Problem statement: Your reply should be a single number, the count of lines in the records that contain the string "with".

Data in this exercise:
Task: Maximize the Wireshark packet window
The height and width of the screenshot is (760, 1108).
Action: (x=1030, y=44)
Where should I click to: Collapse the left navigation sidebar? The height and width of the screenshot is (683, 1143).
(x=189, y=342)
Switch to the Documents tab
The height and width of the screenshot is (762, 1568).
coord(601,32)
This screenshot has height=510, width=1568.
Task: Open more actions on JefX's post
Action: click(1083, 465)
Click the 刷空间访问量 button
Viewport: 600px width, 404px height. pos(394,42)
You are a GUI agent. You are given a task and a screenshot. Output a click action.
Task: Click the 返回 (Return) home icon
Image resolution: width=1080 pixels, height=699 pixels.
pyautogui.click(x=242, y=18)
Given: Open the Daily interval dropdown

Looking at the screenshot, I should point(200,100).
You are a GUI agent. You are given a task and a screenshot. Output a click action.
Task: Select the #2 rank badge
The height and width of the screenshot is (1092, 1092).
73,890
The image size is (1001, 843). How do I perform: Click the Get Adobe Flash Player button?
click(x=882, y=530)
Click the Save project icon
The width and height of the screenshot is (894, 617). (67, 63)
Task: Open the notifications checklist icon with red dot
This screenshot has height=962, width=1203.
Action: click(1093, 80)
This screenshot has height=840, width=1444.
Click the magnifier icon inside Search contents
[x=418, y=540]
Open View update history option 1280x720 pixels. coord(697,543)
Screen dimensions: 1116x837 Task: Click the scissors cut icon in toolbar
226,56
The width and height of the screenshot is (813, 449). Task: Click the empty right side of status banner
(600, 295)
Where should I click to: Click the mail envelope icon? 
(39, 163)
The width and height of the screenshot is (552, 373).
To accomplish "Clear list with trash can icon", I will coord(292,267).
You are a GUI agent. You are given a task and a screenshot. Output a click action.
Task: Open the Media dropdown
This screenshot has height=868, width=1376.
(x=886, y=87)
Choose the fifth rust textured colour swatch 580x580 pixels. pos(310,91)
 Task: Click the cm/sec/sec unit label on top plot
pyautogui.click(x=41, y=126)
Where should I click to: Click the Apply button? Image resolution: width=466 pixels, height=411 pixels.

Answer for the task: 2